The names of places come out in a staccato, wheezing whisper barely heard through the disco music booming from large speakers at the Cebu City Sports Center (CCSC) track oval.

“Marawi-Iligan, Cagay-an, Davao, Cagay-an, Manila, Cebu…,” Ireneo “Rening” Ylaya recites like a mantra—in a strained asthmatic’s voice—the places where he ran marathons. He says the names in the order that he ran them, going back to “Marawi-Iligan” when he skips a place and slapping his forehead while apologizing for forgetting. “Tiguwang na lagi (I’m getting old),” he said with a sheepish smile.

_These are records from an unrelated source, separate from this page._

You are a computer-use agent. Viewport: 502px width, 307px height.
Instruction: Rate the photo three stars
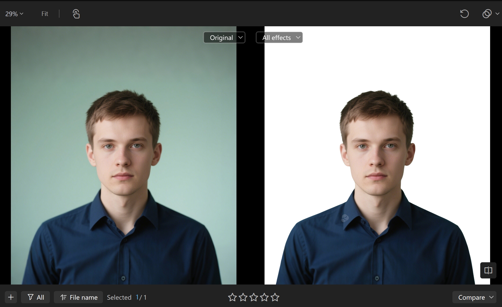point(254,297)
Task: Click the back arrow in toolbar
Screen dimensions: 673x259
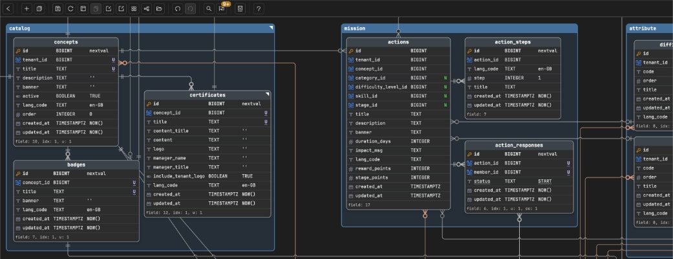Action: (8, 8)

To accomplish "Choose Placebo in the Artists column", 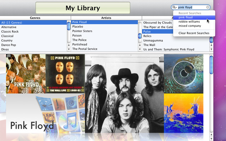I will click(x=78, y=27).
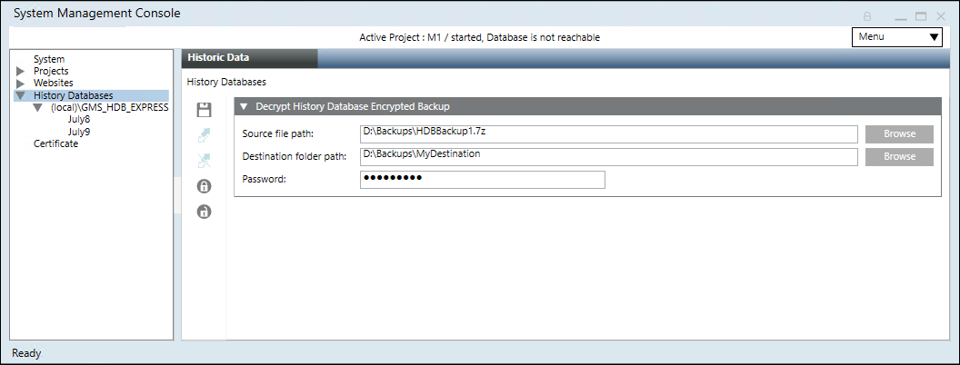Click the lock icon in title bar
Viewport: 960px width, 365px height.
(x=867, y=15)
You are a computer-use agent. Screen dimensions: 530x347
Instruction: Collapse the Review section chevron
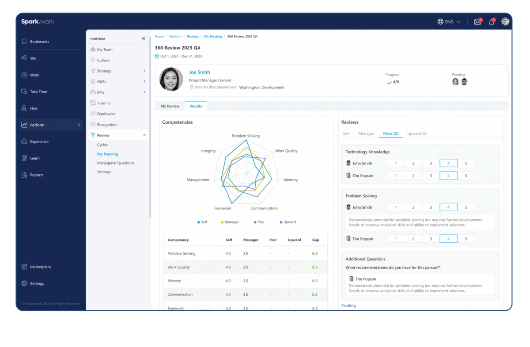click(144, 135)
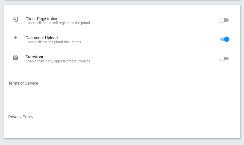
Task: Enable the Client Registration switch
Action: [224, 20]
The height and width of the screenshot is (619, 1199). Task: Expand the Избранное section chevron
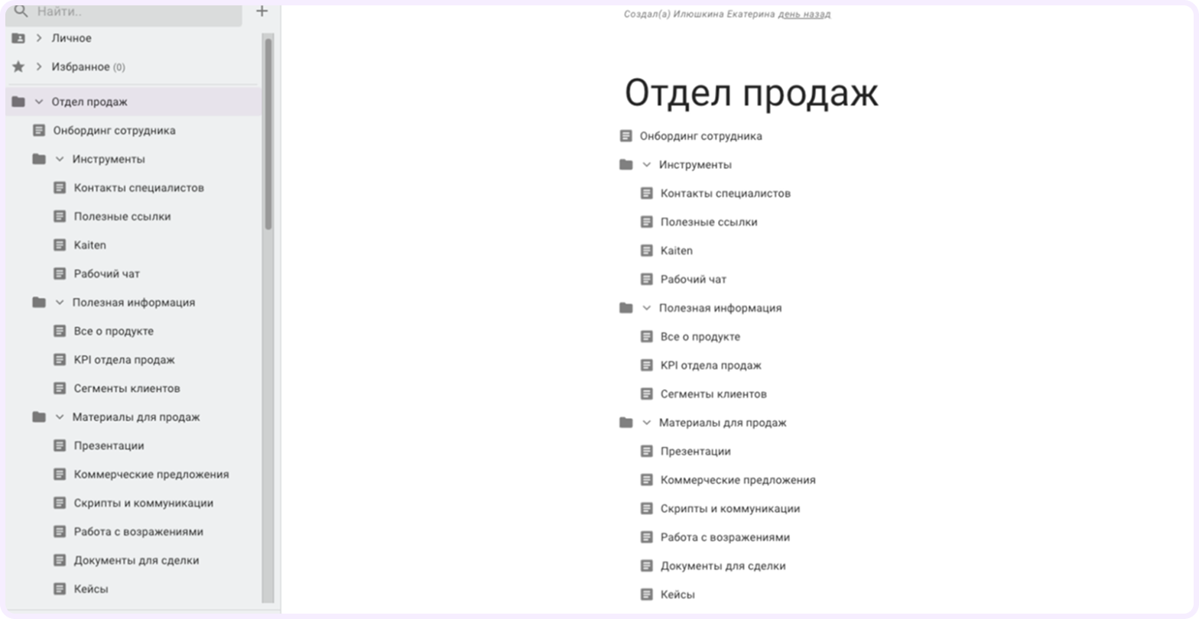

Cagayan de Oro? I asked Rening on what was probably the 6th lap of our interview while jogging around the CCSC track oval, where he is a fixture.

“Cagay-an de Oro. Didn’t I tell you? It’s the best marathon route I’ve run and I did it in 4:26 (four hours and 26 minutes), my fastest marathon time,” Ylaya said in Bisaya, barely breaking a sweat while I slowed down to catch my breath.

A stocky jogger then passed us, catching Ylaya’s attention. “A couple of years back,” he told me in Bisaya, pointing at the jogger with his chin, “I wouldn’t have let that pass. I would have run him down. Not the top runners, I couldn’t keep up with them, but the regular joggers. I would have never allowed him to overtake.”

He then went ahead a few steps to tap the shoulder of a female brisk walker and tell her, “Lane 5, lane 5. Walkers use lane 5, 6, 7.”

Renin gYlaya
ABELLANA FIXTURE. For years, Rening Ylaya would patrol the tracks and tell joggers and walkers to stay off the fast, inner lanes. “Lane 5, lane 5. Walkers use lane 5, 6, 7,” was his daily refrain.

That’s how most people encounter Ylaya—being told to use the outer lane as he leads a group of runners around the CCSC oval. That’s how I met him and the idea of being told to give way by someone who looked more than twice my age and half my size rankled.

“Believe it or not,” Meyrick Jacalan of the Cebu Executive Runners Club (CERC) later told me when I recounted the encounter, “I had a hard time keeping pace with Rening in the oval.” I snickered, half-suspecting Jacalan, a model of physical fitness, of teasing me.

He wasn’t.

I only realized that when, boosted by the ecstasy of finding myself inexplicably ahead of broadcaster and regular runner Haide Acuña during the Run for Sight edition in July, I plunged into the agony of finding Ylaya 20 or 30 meters ahead. Acuña would later zoom past me in the last few kilometers to win in her division, but that was expected. What I didn’t expect was to see Ylaya 30 meters ahead, his distinctive stride mocking me.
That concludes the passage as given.